* [Exercise requirements]: Take from the records below each line that holds "agent".

[Recorded data]
=-=-=-=-=

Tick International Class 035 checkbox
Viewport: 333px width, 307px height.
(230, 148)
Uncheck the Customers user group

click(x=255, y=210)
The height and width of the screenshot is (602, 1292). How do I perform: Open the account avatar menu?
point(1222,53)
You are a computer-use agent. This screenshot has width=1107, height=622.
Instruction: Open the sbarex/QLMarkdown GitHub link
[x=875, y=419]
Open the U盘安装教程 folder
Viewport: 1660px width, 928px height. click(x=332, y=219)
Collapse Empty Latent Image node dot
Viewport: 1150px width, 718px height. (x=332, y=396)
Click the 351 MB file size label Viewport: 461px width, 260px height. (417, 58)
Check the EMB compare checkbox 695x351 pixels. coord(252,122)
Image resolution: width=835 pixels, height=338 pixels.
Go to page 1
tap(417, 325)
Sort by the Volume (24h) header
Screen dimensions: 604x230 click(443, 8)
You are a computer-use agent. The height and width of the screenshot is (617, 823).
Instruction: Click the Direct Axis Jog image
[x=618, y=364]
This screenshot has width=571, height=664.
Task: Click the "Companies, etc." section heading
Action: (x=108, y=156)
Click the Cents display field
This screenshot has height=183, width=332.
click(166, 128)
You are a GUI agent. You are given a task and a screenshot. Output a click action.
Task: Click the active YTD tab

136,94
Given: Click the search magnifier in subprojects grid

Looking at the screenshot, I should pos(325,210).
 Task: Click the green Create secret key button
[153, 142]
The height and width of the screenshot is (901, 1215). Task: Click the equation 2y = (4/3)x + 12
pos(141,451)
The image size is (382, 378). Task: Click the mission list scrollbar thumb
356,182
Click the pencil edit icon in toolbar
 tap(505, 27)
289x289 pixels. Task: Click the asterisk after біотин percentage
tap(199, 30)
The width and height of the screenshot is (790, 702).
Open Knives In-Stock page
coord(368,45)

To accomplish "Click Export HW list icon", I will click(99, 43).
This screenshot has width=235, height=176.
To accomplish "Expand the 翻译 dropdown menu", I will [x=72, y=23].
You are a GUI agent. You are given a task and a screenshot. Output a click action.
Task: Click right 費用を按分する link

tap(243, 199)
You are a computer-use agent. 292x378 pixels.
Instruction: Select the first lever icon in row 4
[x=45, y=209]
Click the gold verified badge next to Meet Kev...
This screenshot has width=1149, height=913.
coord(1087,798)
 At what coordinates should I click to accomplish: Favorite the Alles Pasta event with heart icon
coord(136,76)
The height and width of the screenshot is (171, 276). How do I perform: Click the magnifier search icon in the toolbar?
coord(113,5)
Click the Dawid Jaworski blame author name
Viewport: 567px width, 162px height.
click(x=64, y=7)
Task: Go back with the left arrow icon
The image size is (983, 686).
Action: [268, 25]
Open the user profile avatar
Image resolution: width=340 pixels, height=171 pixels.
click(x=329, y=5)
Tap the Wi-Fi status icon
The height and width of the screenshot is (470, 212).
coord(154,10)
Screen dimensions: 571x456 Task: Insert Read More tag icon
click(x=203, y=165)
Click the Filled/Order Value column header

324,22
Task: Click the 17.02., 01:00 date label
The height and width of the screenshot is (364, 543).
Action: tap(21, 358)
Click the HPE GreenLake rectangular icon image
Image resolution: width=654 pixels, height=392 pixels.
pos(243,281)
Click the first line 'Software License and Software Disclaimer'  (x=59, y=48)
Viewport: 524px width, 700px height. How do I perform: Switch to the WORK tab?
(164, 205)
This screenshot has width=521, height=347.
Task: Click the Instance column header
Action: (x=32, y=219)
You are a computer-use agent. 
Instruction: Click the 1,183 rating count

=-=-=-=-=

* [Task answer]:
You are a computer-use agent. This screenshot has width=1107, height=622.
You are a computer-use agent. The height and width of the screenshot is (617, 823).
You are a GUI agent. You are given a task and a screenshot. Output a click action.
You are a GUI agent. You are given a task and a screenshot. Output a click action.
You are a computer-use agent. 292x378 pixels.
You are a computer-use agent. 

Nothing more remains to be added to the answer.